=== INSTRUCTIONS FOR THE TASK ===
Give again, unaltered, the line with "Click the year 2016 in the 125Z row" and all lines that follow it in the listing below, minus any pictures.

*** Opening EXCERPTED RECORDS ***

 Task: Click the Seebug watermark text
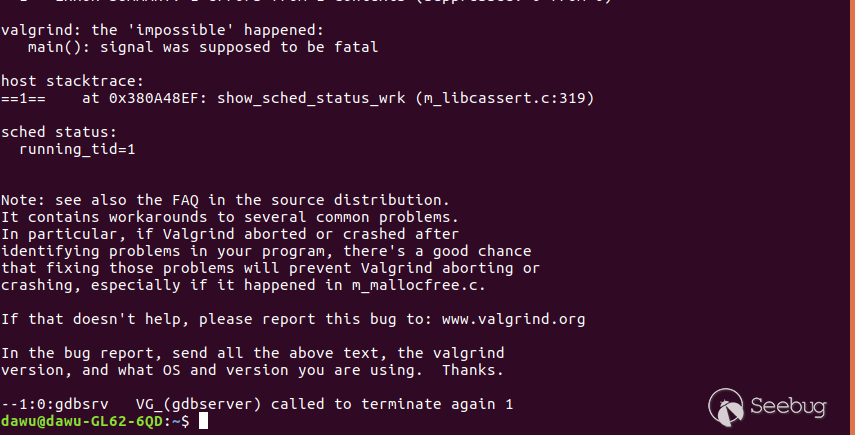[x=792, y=408]
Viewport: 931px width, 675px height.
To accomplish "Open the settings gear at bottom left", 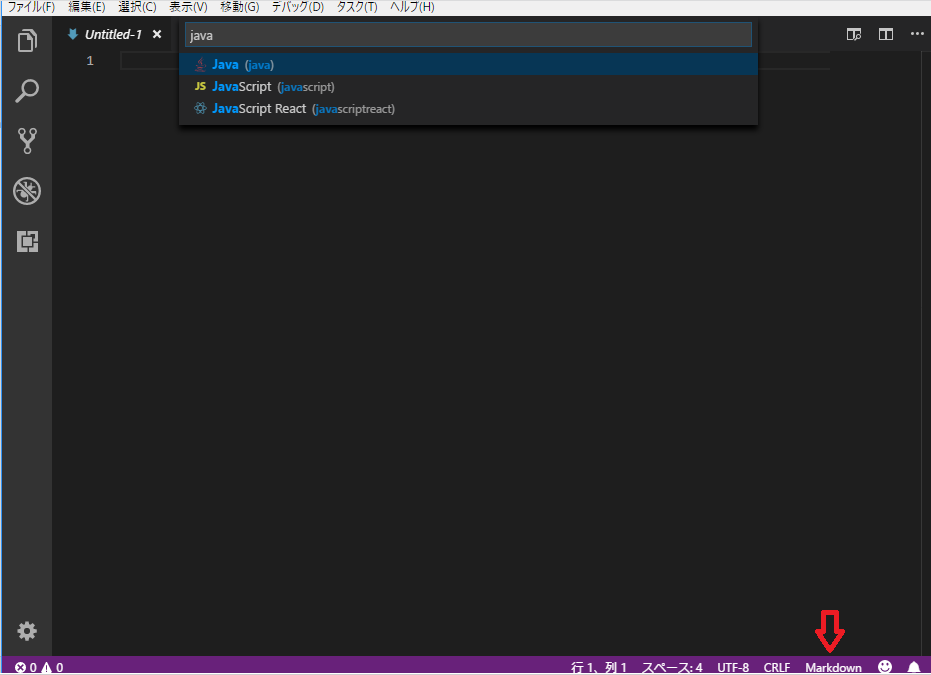I will (x=26, y=631).

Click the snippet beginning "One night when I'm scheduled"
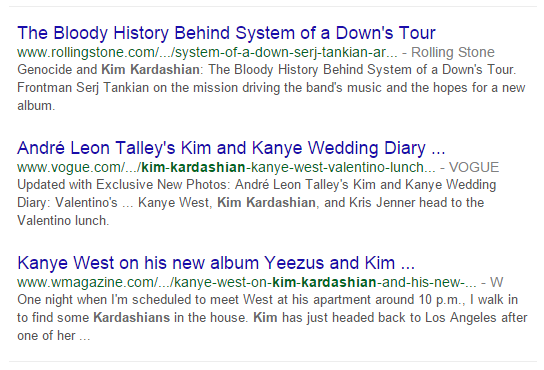(x=272, y=318)
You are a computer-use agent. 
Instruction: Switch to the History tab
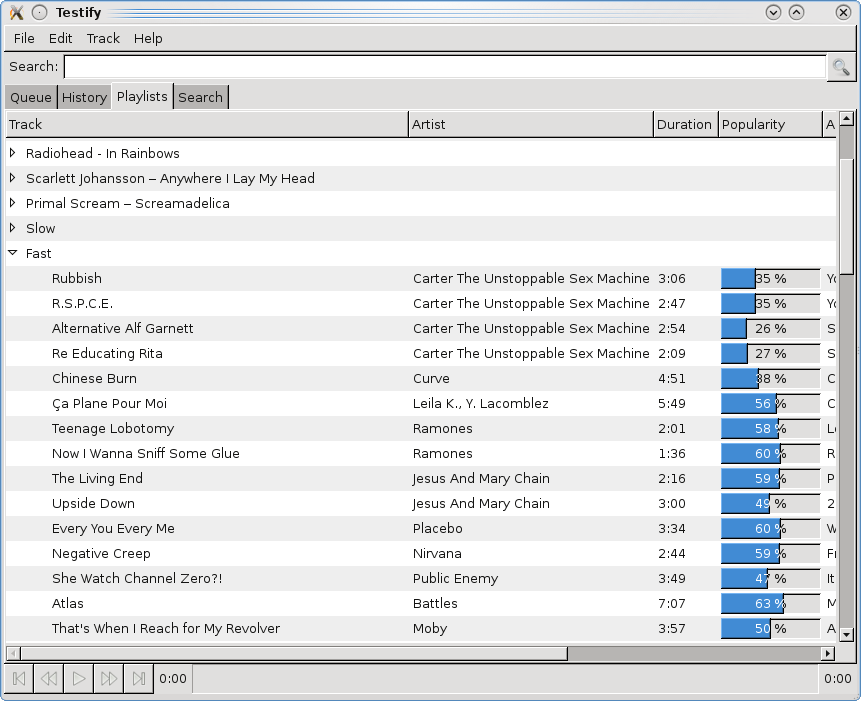tap(84, 97)
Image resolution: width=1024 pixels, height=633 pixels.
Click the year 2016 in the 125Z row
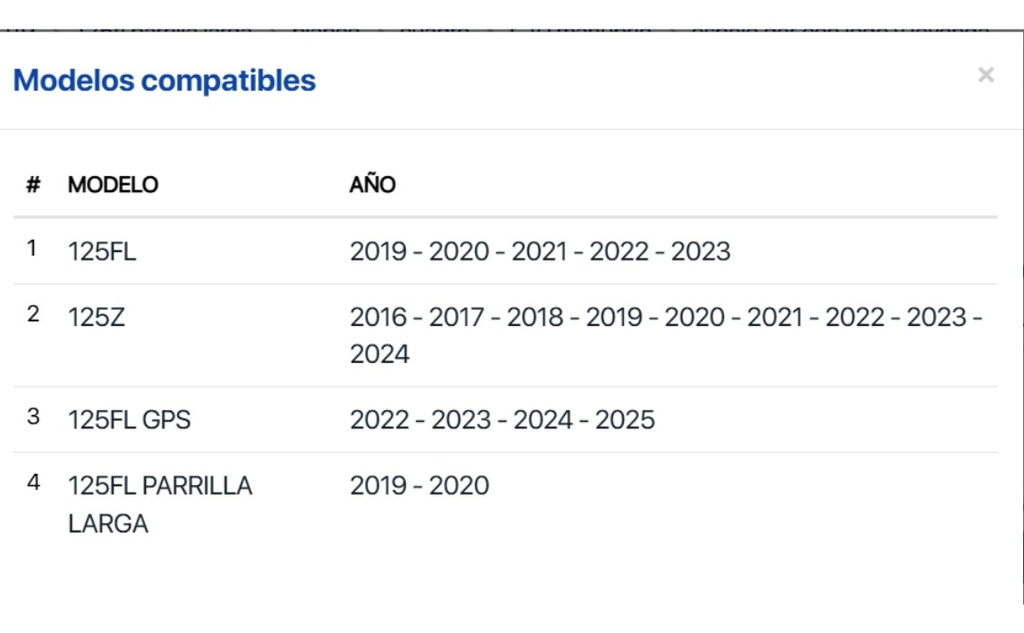[379, 318]
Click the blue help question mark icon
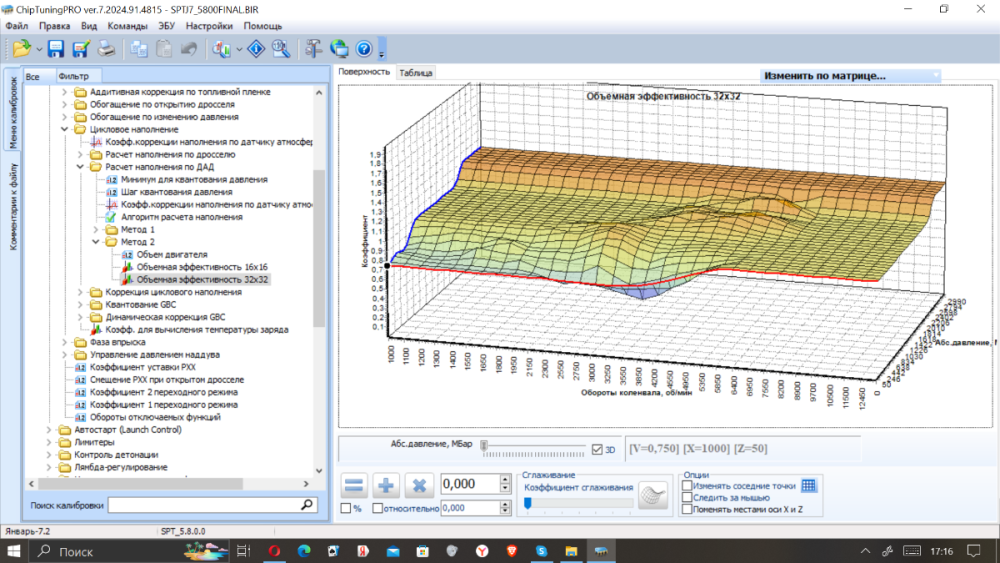 364,48
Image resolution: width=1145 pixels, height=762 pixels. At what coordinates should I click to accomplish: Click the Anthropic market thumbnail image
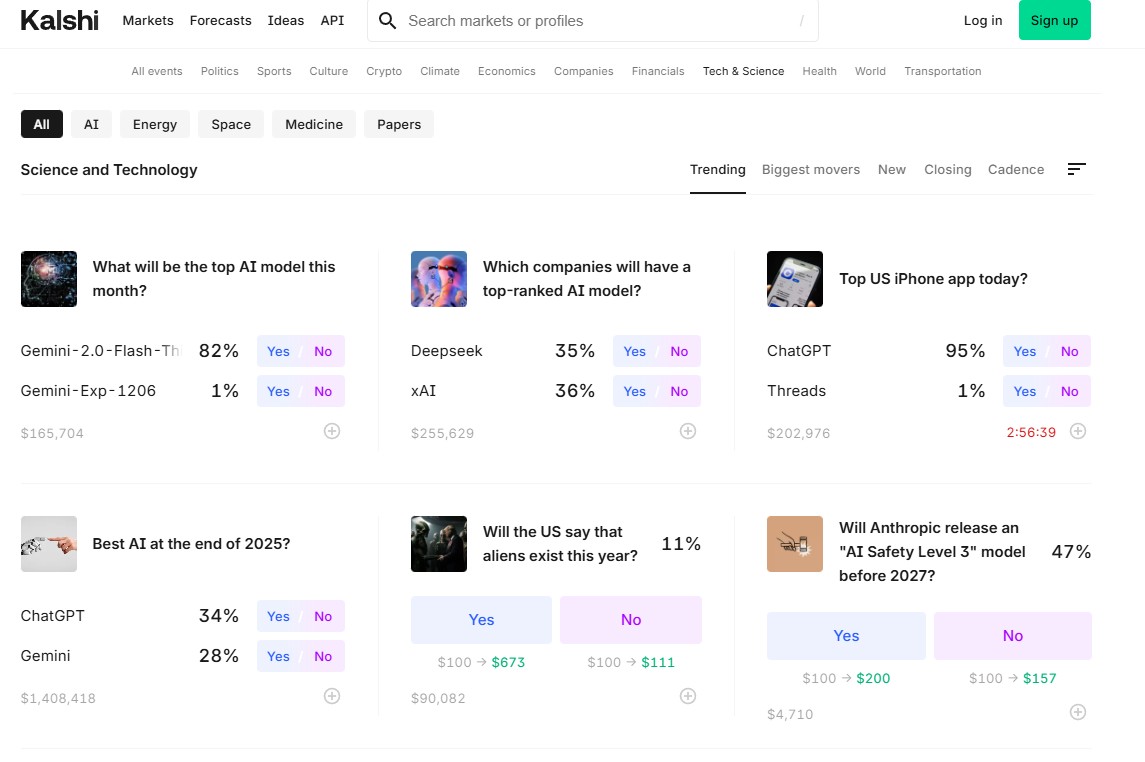pyautogui.click(x=794, y=543)
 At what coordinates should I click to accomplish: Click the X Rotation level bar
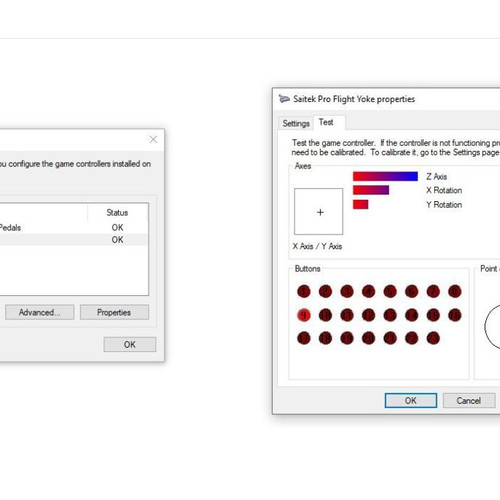point(371,190)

*** Closing EXCERPTED RECORDS ***

=== SOLUTION TO THIS PROBLEM ===
Click the year 2016 in the 125Z row
[379, 318]
Click the blue help question mark icon
 364,48
Image resolution: width=1145 pixels, height=762 pixels. At what coordinates should I click to accomplish: Click the Anthropic market thumbnail image
pyautogui.click(x=794, y=543)
 At what coordinates should I click to accomplish: Click the X Rotation level bar
point(371,190)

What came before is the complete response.